Straight-shooting chief economist at Econometrix, Azar Jammine, believes Finance Minister Pravin Gordhan made all the right noises in Budget 2016, even surpassing his own expectations. Also, Jammine suggests we shouldn’t pay too much attention to Mr Market’s disappointment – but cautions that a credibility gap remains. Until there is hard evidence that Government is no longer treating business as “the enemy”, the private sector will remain sceptical. It’s a good start, but the trust which was shattered during Nenegate in December will not be re-established without evidence of actual delivery. – Alec Hogg

This special podcast is brought to you by BrightRock and Dr Azar Jammine, the chief economist of Econometrix is with Alec Hogg. Well, just a couple of hours after Pravin Gordhan has sat down, your immediate reaction Azar?

My immediate reaction was quite favourable thinking that Pravin Gordhan had done everything that the business community and the investor public had anticipated or wanted to hear him say. In fact, it was to some extent even slightly better in the sense that he managed to eke out a reduction in the budget deficits for the next three years compared with what people had been anticipating and compared with what had been the case at the time of the medium-term budget policy statement and over and above that he avoided having to raise taxes quite as steeply as many had anticipated. How he did this juggling act is quite impressive and in the process he also addressed the whole closed question of partial privatisation of SOE’s although he avoided even mentioned here.

Yes, he said don’t use the ‘P’ word please.

Don’t use the ‘P’ word if there’s trouble, Pravin but essentially government is thinking about privatising some of the operations and on top of that he also went out of his way to avoid raising the rate of VAT that might raise the ire of the trade unions. He went out of his way to avoid upsetting the trade unions.
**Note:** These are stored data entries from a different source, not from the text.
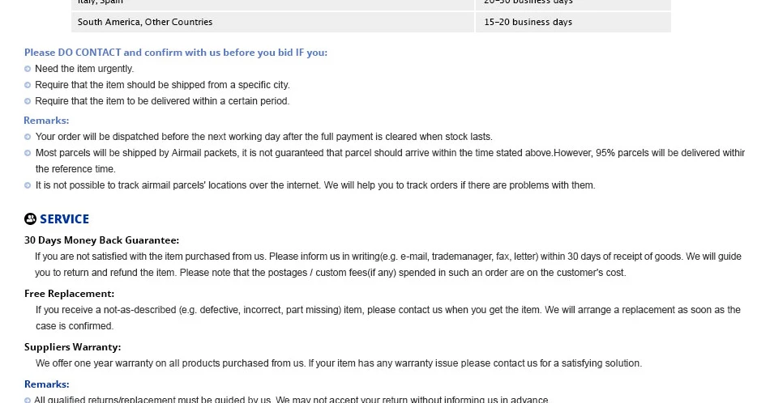Image resolution: width=770 pixels, height=403 pixels.
Task: Click the 'Free Replacement:' heading
Action: [69, 294]
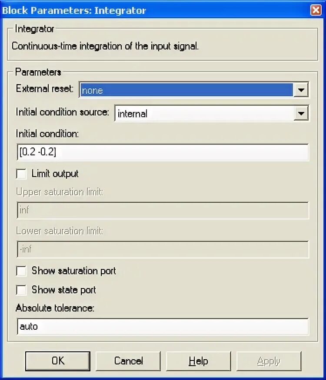This screenshot has width=326, height=380.
Task: Click the 'Show saturation port' label text
Action: point(73,271)
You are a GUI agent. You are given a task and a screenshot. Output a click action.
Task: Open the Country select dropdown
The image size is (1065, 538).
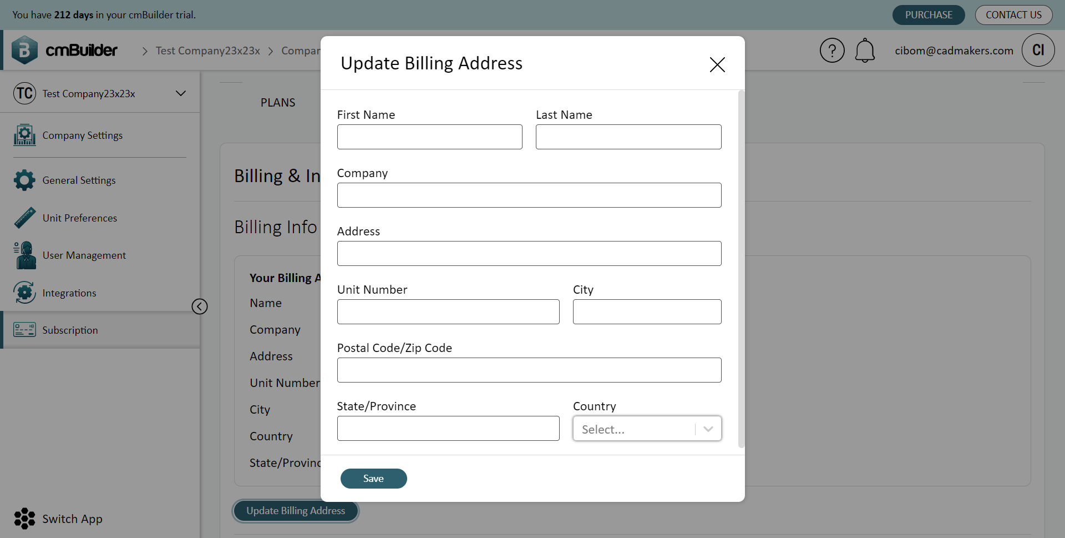tap(647, 429)
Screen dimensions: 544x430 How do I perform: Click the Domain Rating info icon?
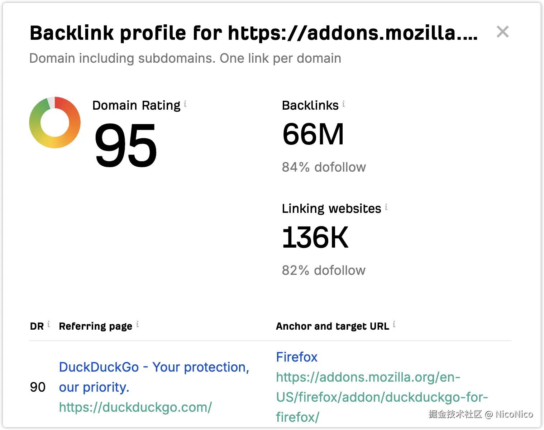pos(185,104)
Read also: Wikus Furstenberg: Pravin must show business he’ll walk his talk

It all looks pretty impressive but the whole budget was supposed to avoid a downgrading and the market’s reaction has been rather telling, the Rand losing from about R15.30 to R15.70 and then bonds also experiencing a small setback there, twenty basis points. Is that telling us something Azar?
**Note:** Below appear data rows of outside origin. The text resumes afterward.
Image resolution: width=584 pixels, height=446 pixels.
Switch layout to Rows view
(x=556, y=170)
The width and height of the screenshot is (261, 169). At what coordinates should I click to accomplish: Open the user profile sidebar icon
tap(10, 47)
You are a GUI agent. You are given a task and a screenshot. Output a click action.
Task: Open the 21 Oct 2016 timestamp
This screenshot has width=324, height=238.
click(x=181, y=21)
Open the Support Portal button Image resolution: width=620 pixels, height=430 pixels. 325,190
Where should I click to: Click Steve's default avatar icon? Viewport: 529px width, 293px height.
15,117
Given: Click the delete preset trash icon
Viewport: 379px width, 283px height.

Yes this is telling us, I personally prior to the budget told and wrote to my clients saying, people are being woefully overoptimistic about what can be achieved by this budget but in fact, what has turned out to be the case is precisely that the markets ran ahead of themselves. I don’t why, thinking I don’t know what they were hoping for in terms of this coming out stronger than or more favourable than anticipated. There wasn’t much more that Pravin Gordhan could do and instead what we’re now seeing is a reaction from excessive exuberance both on the bond market and the currency markets that was exaggerated. I don’t know what else Pravin Gordhan could have done to please the market. The damage was done long before and all that Pravin was capable of doing was a bit of damage control.

By damage, are you referring to what happened in December?
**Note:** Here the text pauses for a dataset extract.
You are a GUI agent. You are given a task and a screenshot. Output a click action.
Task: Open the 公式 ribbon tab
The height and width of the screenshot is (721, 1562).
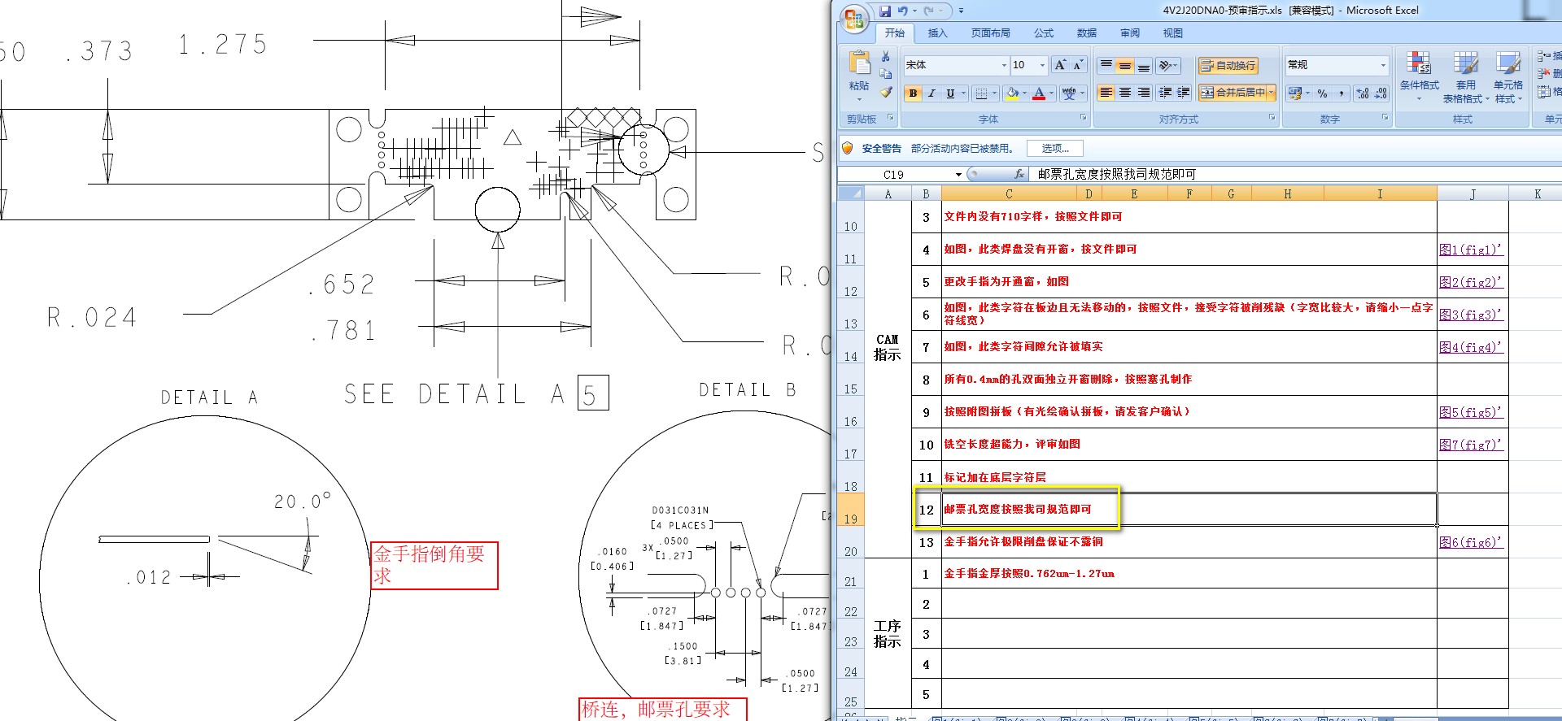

Exactly, that really set the cat among the pigeons. It destroyed an extra half to one percent of our economic growth prospects because it meant that inflation will turn out to be higher than previously anticipated and that meant interest rates would also rise by more than anticipated.

That’s also something that the rated agencies are looking at. They need to see fiscal discipline which seems now to have been restored but they also want to see economic growth. Where is that going to come from?

That is precisely why they are also possibly marking us down. Essentially they want to see implementation of the National Development Plan but there is nothing here to suggest that we will see more a successful implementation of the tenets of the National Development Plan than before but at the same time one must recognise that if Gordhan had gone the full hog and tried to please the market in exactly the way that the markets had hoped, he would have raised the ire of the trade unions and we would have had much social unrest which ultimately could have done more damage than is the case right now.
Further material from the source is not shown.